Text passage:

Landscape with a cottage and a large tree

  • French title:
    Le paysage avec le grand arbre
  • German title:
    Die Hutte bie dem grossen Baum
  • Dutch title:
    Boerenhuis met grote boom
  • New Hollstein:
    198
  • Rembrandt in Black & White:
    150

Etching. 1641.
Size: 127 x 320 mm. Surface: 406 cm2.
Signed and dated, at the bottom, in the middle just left of the grasses: Rembrandt. f. 1641

NH 198 – Only state

Copper Plate

The copperplate was not in any of the major collections and is probably not in existence.


Rarity of impressions

  • In auctions (2000-2025): common                                          Early: 23                                       ⦿⦿⦿⊙⊙⊙

  • In collections (New Hollstein – 2013): common                     Early: 63                                      ⦿⦿⦿⊙⊙⊙

  • Catalogue Nowell-Usticke (1967): R-: a rather uncommon long landscape                          ⦿⦿⦿⊙⊙⊙


Description

It is generally assumed that this print is a pendant of Landscape with a cottage and a haybarn (B225/NH199).


Subject/Sitter

Based on the type of house it is likely that the location is somewhere near the river Schinkel, on the westside of Amsterdam


Related

A drawing in the Louvre, probably made somewhat earlier (Benesch 797), shows similar cottages and trees along a road.


Copies

NH lists three copies, of which one in the same direction: copy C by Costantino Cumano signed Cumano Sc (132 x 328 mm, WB 1).
There are two copies in reverse. Copy A is by John Smith of Chichester (128 x 316 mm, WB 3). Copy B is by Richard Byron (his nr 8, 102 x 200 mm, WB 2).


Attributions and reviews

The etching is considered as special by Coppier and Rovinsky.


States

All authors list one state only.


Prints and collections

There are counterproofs in Brussels, in the Ashmolean Museum in Oxford and in the British Museum.

(Stored data entries)
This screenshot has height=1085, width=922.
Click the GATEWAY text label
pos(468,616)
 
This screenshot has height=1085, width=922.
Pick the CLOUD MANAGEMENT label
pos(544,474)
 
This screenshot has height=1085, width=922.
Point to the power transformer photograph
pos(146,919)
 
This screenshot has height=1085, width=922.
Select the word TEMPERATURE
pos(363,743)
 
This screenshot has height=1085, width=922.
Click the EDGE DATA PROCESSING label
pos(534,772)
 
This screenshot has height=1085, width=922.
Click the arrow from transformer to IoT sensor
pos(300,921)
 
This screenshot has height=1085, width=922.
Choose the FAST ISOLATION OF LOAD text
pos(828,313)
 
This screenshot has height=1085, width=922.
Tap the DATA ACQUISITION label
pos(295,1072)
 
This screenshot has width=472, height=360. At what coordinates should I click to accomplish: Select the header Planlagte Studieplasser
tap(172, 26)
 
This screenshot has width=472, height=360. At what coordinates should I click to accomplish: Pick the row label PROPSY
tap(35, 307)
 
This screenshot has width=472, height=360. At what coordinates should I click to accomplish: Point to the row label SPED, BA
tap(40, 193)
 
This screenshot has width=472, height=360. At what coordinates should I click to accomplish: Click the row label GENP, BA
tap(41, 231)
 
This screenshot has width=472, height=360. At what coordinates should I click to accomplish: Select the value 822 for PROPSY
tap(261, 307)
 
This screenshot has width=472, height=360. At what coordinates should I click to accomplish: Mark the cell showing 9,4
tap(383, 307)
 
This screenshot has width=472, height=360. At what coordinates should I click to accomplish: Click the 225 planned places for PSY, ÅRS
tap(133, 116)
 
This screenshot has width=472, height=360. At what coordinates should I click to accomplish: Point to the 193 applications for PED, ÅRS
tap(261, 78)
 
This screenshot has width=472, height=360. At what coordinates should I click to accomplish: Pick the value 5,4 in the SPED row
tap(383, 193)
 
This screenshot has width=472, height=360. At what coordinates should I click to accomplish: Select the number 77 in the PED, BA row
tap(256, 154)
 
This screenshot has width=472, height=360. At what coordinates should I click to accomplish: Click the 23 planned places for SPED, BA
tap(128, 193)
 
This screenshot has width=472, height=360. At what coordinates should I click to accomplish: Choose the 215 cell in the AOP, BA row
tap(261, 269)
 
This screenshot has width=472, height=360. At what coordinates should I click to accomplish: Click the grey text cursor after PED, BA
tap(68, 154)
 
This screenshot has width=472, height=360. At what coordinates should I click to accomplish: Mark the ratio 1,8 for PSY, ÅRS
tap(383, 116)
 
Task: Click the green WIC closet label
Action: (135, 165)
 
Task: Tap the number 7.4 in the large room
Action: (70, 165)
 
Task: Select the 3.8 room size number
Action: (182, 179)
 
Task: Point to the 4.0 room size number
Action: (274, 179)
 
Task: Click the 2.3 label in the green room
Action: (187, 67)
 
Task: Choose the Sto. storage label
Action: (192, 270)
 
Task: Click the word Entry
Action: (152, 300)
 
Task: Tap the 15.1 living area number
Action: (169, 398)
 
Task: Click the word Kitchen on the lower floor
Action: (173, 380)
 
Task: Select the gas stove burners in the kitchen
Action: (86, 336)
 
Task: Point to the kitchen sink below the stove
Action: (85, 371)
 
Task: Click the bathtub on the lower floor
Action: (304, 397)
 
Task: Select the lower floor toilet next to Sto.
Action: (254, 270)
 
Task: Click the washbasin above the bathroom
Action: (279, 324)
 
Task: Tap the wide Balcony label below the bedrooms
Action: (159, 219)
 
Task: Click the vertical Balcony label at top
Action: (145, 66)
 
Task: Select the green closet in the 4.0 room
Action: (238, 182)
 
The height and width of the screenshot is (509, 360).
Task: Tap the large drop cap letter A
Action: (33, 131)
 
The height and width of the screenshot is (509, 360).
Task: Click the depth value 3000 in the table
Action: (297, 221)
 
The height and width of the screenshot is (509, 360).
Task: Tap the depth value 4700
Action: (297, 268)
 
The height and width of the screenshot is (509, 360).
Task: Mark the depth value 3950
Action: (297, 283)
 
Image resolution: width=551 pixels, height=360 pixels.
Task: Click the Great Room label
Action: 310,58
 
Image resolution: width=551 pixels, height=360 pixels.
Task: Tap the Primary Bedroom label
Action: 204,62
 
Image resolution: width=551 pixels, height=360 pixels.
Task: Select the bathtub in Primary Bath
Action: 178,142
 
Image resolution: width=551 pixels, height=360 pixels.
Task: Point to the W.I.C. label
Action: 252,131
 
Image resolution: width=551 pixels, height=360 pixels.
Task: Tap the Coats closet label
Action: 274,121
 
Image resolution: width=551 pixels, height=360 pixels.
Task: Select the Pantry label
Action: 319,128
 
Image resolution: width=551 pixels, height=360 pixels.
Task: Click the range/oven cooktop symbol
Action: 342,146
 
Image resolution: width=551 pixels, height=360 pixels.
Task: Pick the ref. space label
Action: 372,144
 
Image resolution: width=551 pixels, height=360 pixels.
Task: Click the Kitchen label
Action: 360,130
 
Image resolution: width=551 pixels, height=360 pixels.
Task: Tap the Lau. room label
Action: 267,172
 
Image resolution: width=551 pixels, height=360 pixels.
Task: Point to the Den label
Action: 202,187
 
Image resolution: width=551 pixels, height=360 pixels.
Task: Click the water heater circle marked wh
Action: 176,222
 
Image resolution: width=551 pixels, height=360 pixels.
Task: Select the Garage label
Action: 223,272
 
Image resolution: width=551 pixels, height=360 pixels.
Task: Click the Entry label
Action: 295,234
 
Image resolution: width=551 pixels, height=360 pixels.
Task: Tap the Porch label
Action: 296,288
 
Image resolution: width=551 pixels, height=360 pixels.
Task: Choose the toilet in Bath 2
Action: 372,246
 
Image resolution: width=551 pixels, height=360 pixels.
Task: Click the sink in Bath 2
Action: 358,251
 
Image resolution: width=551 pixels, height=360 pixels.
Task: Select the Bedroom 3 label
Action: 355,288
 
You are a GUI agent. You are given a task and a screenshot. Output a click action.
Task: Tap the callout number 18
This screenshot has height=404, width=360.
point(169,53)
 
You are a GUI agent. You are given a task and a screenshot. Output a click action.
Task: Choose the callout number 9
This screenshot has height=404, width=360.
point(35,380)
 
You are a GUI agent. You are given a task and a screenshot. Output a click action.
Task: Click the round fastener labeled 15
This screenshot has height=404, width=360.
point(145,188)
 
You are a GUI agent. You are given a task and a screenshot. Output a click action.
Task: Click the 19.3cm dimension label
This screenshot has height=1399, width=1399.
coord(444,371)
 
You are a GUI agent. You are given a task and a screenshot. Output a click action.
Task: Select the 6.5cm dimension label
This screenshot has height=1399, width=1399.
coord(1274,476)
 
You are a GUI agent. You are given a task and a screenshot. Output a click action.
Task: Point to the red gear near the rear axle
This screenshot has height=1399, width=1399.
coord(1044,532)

Problem statement: Please continue the catalogue text on the etching Landscape with a cottage and a large tree from the point where it ends.

Answer for the task:
Watermarks

Basilisk (c. 1640-47); Strasbourg lily (6 ed., one 1641); Strasbourg lily with 4WR (2 ed. one with cm HIS); Countermark HIS; A total of nine editions.
Two editions printed in 1641 show the same watermark as impressions of B225, confirming the theory that they were meant as pendants. At least two more editions were printed after 1650.


Literature

H 178, BB 41-B, G 222, M 307, Mz 146, RA 610, Cl 223, W 223, Bl 326, Du 223, CD 151, S 103.
Wandelingen 1998, p. 334; Hinterding 2008, p. 425-427;


Rembrandt in Black & White: 150

NH/WB: Only state
A very good, contemporary impression.
Sheet 128 x 319 mm, no margins, cut at the platemark (= 0%).
No watermark, vertical chain lines.


Provenance

In the collection of Alfred Seymour, a judge and member of the UK parliament (1824-1888, Trent, Lugt 176), his collector’s mark in black ink verso. Alfred is the brother of the famous collector and artist Henry Seymour. Probably in the posthumous sale of the collection with Sotheby’s London in April 1921.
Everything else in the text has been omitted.